## Try it
Go to the line holding "Screen dimensions: 1920x1188" in the entries below and write out exactly every line down to and including the line holding "Task: Select the Respawn Point component".

Saved data entries:
[Start of section]
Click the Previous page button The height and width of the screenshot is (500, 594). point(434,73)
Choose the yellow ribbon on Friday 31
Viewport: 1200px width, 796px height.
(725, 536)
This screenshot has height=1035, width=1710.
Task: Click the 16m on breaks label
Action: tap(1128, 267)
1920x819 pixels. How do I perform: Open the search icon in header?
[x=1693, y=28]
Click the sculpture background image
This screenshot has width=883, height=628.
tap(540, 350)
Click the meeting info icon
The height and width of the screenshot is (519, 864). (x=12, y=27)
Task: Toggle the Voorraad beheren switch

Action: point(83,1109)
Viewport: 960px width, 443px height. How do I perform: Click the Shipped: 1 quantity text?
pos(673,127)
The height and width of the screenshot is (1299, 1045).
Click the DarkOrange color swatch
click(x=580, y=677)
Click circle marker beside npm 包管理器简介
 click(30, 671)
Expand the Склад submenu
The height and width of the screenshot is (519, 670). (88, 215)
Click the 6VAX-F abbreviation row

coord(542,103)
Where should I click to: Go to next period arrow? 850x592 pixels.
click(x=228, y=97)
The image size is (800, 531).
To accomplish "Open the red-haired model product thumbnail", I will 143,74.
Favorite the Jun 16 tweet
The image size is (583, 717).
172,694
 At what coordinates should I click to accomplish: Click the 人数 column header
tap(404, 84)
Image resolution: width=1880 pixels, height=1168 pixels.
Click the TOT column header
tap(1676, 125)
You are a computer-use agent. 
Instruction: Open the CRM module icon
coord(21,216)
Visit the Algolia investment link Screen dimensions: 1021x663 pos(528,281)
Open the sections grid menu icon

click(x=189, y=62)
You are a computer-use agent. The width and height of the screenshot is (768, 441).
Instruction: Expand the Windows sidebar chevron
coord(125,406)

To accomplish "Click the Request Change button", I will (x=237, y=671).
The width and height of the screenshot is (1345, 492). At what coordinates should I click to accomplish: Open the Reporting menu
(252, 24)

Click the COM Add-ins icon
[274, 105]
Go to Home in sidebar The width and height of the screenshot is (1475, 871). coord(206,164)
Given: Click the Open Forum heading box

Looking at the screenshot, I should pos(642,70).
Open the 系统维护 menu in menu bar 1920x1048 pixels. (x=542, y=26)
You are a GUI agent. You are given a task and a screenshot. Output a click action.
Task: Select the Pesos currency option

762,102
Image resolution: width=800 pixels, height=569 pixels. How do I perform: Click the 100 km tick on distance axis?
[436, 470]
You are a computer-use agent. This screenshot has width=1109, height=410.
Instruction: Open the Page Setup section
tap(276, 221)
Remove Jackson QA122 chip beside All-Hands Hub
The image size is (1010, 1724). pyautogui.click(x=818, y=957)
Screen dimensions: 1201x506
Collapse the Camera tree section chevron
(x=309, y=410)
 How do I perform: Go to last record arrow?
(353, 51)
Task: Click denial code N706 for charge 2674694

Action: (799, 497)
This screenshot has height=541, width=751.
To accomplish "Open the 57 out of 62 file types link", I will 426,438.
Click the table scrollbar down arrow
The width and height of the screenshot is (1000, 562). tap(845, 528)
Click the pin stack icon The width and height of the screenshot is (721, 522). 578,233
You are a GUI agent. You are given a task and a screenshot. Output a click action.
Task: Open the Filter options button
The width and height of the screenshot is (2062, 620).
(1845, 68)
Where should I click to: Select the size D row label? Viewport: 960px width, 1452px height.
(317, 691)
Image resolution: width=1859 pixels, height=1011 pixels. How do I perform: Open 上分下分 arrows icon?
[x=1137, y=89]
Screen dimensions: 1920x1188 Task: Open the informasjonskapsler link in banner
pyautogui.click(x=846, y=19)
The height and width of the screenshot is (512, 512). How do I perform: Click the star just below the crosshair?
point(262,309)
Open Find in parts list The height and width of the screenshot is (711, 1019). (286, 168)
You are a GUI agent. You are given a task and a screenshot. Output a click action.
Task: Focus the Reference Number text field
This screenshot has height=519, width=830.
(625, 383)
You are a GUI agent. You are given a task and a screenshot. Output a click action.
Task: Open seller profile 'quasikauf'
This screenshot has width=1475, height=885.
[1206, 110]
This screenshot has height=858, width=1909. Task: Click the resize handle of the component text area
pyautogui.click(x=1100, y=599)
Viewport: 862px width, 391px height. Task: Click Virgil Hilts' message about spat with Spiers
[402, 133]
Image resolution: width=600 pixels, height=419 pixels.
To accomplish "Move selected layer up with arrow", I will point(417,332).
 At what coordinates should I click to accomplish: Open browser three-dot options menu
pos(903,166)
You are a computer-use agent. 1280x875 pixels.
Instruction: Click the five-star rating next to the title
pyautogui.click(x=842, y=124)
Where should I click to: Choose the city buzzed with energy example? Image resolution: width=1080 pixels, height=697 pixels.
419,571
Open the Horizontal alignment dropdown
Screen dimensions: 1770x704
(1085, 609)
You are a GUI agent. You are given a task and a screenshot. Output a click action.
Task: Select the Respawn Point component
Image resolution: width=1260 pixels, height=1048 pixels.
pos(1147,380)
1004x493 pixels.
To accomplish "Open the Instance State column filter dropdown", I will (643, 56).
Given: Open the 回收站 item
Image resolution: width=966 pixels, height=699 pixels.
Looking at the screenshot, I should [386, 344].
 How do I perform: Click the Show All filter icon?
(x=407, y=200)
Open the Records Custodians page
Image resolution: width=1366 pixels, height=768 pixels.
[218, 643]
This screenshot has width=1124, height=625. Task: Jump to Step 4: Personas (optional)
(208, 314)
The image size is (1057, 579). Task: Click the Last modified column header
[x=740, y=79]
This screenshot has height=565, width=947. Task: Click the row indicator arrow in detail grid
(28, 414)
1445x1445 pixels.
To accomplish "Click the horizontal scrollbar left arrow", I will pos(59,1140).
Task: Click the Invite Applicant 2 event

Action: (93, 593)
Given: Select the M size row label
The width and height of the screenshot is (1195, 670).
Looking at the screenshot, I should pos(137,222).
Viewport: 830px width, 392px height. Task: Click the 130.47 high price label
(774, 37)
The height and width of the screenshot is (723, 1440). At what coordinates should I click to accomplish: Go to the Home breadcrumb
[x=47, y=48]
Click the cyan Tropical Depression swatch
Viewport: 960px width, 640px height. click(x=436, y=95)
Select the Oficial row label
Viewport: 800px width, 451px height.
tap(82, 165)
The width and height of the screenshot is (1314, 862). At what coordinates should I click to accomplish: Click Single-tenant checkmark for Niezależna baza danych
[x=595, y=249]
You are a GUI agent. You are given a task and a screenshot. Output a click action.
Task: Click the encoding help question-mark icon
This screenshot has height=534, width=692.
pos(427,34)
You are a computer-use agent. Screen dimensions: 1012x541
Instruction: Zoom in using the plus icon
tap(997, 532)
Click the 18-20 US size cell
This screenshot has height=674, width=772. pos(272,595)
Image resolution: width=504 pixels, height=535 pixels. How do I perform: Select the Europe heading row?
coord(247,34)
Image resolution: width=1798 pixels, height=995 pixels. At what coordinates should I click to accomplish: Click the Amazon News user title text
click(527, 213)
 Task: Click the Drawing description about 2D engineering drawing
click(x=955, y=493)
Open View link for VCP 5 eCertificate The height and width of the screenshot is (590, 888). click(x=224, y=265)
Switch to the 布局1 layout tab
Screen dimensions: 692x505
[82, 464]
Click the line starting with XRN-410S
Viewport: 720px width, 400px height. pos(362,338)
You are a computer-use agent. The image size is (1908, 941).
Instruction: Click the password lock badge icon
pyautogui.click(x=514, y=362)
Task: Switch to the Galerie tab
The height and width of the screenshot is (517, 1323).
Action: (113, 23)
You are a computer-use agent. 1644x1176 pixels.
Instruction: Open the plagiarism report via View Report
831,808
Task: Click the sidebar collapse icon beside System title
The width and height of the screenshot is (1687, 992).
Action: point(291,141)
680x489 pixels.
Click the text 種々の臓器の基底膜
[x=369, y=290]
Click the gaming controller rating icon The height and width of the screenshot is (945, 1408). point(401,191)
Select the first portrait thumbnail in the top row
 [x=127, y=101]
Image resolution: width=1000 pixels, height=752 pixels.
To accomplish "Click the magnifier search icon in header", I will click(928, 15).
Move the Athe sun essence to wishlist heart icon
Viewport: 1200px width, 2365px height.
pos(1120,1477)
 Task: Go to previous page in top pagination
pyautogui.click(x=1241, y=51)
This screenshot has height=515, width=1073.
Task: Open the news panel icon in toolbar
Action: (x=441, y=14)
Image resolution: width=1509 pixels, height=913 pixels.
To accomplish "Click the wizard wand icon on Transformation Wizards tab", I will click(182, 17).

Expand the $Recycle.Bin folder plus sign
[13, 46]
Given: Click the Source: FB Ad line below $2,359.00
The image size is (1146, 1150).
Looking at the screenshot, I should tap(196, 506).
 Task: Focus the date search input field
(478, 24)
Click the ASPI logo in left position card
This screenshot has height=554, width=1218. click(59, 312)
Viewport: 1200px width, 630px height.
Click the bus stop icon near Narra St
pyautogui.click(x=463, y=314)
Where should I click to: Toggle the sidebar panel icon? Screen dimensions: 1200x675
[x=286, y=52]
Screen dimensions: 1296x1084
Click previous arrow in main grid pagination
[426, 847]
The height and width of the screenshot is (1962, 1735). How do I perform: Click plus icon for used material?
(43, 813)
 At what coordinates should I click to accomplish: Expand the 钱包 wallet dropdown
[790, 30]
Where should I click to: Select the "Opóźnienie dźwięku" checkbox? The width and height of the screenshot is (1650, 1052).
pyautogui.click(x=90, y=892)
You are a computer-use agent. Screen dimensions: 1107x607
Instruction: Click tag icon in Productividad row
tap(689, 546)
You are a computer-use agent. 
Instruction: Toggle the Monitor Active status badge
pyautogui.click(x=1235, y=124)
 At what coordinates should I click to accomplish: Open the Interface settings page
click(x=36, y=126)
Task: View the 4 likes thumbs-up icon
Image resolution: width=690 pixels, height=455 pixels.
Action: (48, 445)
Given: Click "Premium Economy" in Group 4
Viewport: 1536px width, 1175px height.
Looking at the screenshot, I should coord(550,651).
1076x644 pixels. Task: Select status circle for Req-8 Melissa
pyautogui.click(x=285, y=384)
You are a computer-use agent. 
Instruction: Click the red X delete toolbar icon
[End of section]
## Written solution
Screen dimensions: 1920x1188 Task: Open the informasjonskapsler link in banner
pyautogui.click(x=846, y=19)
The height and width of the screenshot is (512, 512). How do I perform: Click the star just below the crosshair?
point(262,309)
Open Find in parts list The height and width of the screenshot is (711, 1019). (286, 168)
You are a GUI agent. You are given a task and a screenshot. Output a click action.
Task: Focus the Reference Number text field
This screenshot has height=519, width=830.
(625, 383)
You are a GUI agent. You are given a task and a screenshot. Output a click action.
Task: Open seller profile 'quasikauf'
This screenshot has width=1475, height=885.
[1206, 110]
This screenshot has height=858, width=1909. Task: Click the resize handle of the component text area
pyautogui.click(x=1100, y=599)
Viewport: 862px width, 391px height. Task: Click Virgil Hilts' message about spat with Spiers
[402, 133]
Image resolution: width=600 pixels, height=419 pixels.
To accomplish "Move selected layer up with arrow", I will point(417,332).
 At what coordinates should I click to accomplish: Open browser three-dot options menu
pos(903,166)
You are a computer-use agent. 1280x875 pixels.
Instruction: Click the five-star rating next to the title
pyautogui.click(x=842, y=124)
Where should I click to: Choose the city buzzed with energy example? Image resolution: width=1080 pixels, height=697 pixels.
419,571
Open the Horizontal alignment dropdown
Screen dimensions: 1770x704
(1085, 609)
You are a GUI agent. You are given a task and a screenshot. Output a click action.
Task: Select the Respawn Point component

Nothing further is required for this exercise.